Pelo que o ponto é destituído de interesse e utilidade para si.
Nada se impõe modificar.
Posto isto.
O direito.
A decisão recorrida tem o seguinte teor [extracto]:
«(…)
Na presente ação administrativa, o Autor impugna o ato administrativo proferido pela Entidade Demandada que indeferiu o seu requerimento para a renovação de licença de uso e porte de arma de classe B1 e peticiona a condenação da Entidade Demandada a atribuir-lhe a referida licença.
O artigo 67.º, n.º 1 do CPTA indica as situações em que a ação de condenação à prática de ato devido deve ser utilizada, integrando as pretensões dos particulares relacionadas com atos administrativos de conteúdo negativo (de indeferimento), cuja tutela apenas é prosseguida através da condenação da Administração à prática do ato (pretendido) e não na impugnação do ato de conteúdo negativo.
Mais resulta do disposto no artigo 66.º, n.º 2 do CPTA que o objeto do processo é a pretensão do interessado e não o ato de indeferimento (ou de deferimento parcial), cuja eliminação da ordem jurídica resulta diretamente da pronúncia condenatória.
Isto posto, e sem prejuízo da possibilidade de cumulação prevista na alínea c) do n.º 2 do artigo 4.º do CPTA, o que importa é averiguar do mérito ou do bem fundado da pretensão do Autor e não propriamente das ilegalidades imputadas ao ato impugnado em juízo, pelo que, mais do que apreciar se o ato impugnado padece dos vícios que lhe são assacados, importa decidir sobre o pedido condenatório formulado, pois apenas se este for julgado procedente, o ora Autor verá a sua pretensão satisfeita.
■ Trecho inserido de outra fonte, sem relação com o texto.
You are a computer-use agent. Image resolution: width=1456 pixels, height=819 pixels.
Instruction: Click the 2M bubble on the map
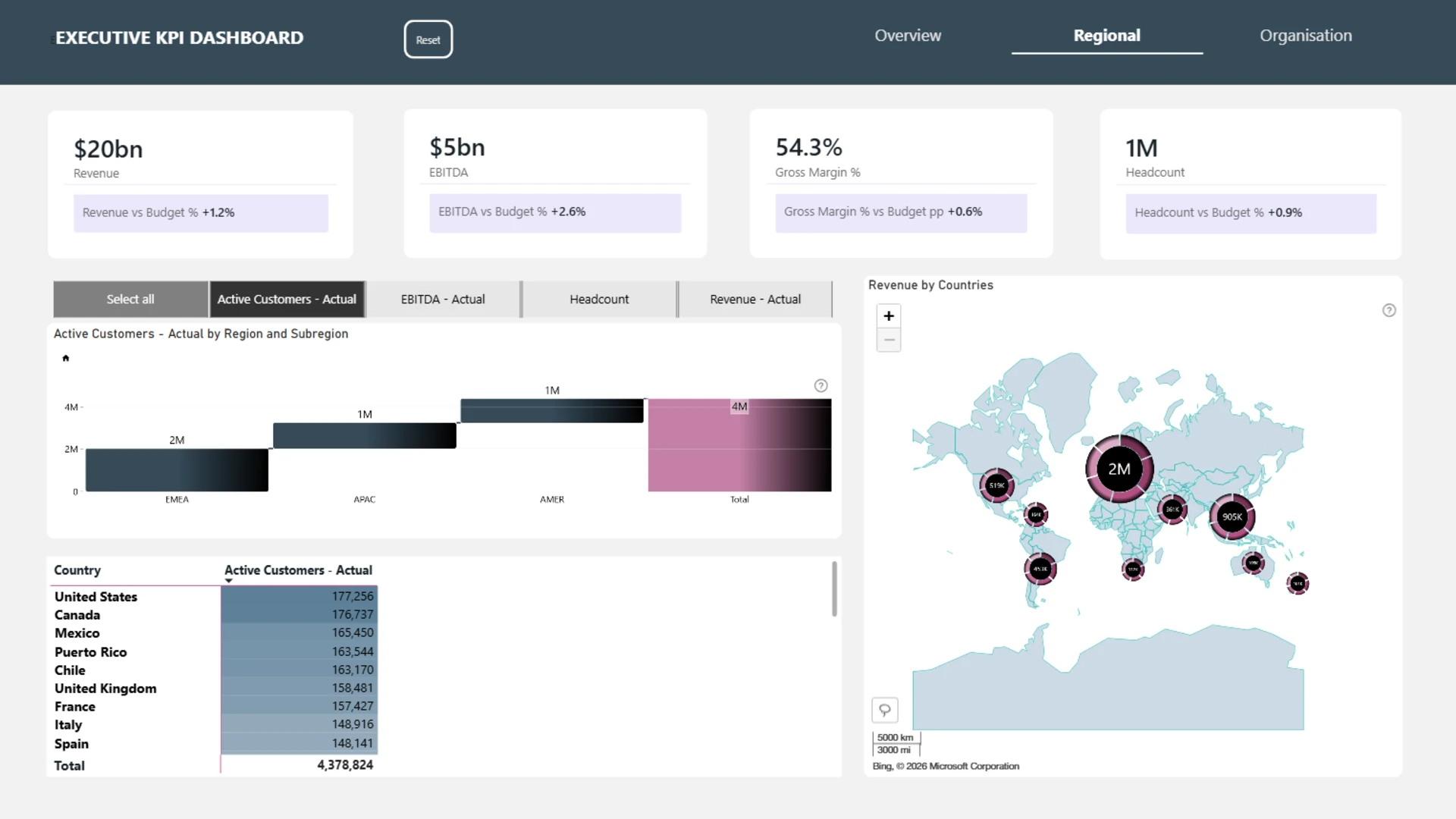tap(1119, 469)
Assim, a questão de mérito que ao Tribunal cumpre apreciar e decidir é de saber se o Autor preenche os requisitos previstos no Regime Jurídico das Armas e suas Munições (RJAM), aprovado pela Lei n.º 5/2006, de 23/02, para que lhe seja renovada a licença de uso e porte de arma de classe B1.
(…)
O Autor instaurou a presente ação administrativa pretendendo que lhe seja atribuída a renovação da licença de uso e porte de arma de defesa da classe B1, em substituição do ato proferido pela Entidade Demandada que indeferiu o pedido de renovação da referida licença, com fundamento em não estarem preenchidos os requisitos previstos no artigo 14.º, n.º 1, alínea b) da Lei n.º 5/2006, de 23/02.
Vejamos.
A Lei nº 5/2006, de 23/02 (RJAM) aprovou o regime jurídico das armas e munições, sendo que um dos objetivos pretendidos pelo legislador com a aprovação deste diploma legal foi regular toda a atividade relacionada com armas, com especial ênfase para as armas de fogo, dado a sua potencial perigosidade.
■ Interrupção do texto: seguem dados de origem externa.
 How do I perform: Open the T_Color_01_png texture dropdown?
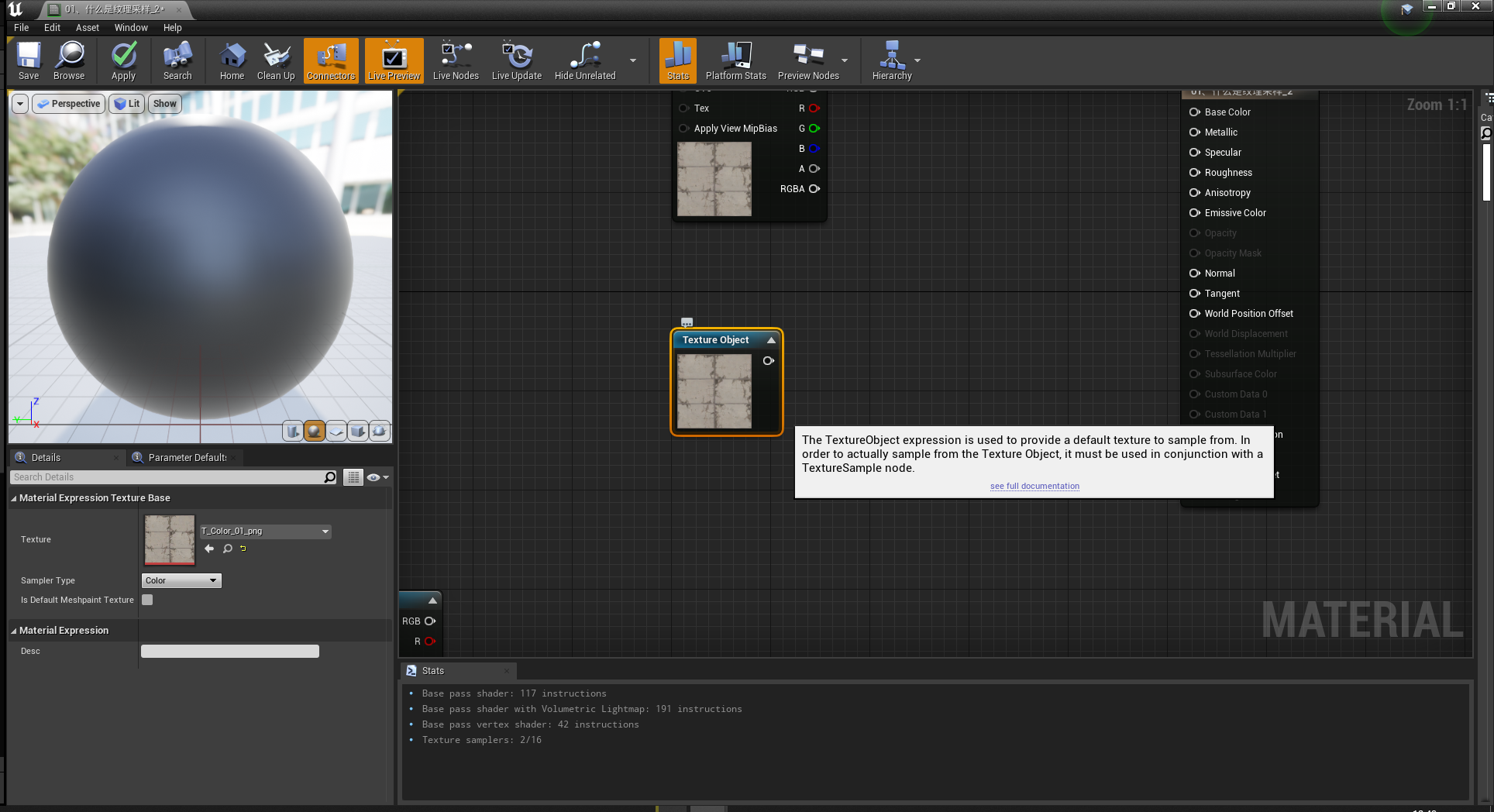point(264,532)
Atendendo ao contexto temporal em que foi formulado o pedido do Autor e proferida a decisão administrativa que o indeferiu, o quadro normativo aplicável é que resulta do RJAM, na redação dada pela Lei n.º 12/2011, de 27/04, pelo que as referências feitas a este diploma legal devem ter-se por efetuadas para o regime constante da alteração dada pela Lei n.º 12/2011, de 27/04.
Assim, nos termos deste diploma legal deve entender-se por «porte de arma» “o ato de trazer consigo uma arma branca ou uma arma municiada ou carregada ou em condições de o ser para uso imediato” e «uso de arma» “o ato de empunhar, apontar ou disparar uma arma” (cfr. artigo 2º nº 5) alíneas p) e s), respetivamente).
As armas, assim como as munições e outros acessórios, são classificadas em várias classes, a saber, nas classes A, B, B1, C, D, E, F e G, de acordo com o grau de perigosidade, o fim a que se destinam e a sua utilização (cfr. artigo 3º nº 1).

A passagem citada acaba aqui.